### Task objective
The answer must be every entry, given again word for word.

(Records drawn from a dataset)
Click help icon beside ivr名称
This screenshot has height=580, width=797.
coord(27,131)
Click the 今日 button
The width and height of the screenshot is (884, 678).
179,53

### Output of the task
Click help icon beside ivr名称
This screenshot has height=580, width=797.
coord(27,131)
Click the 今日 button
The width and height of the screenshot is (884, 678).
179,53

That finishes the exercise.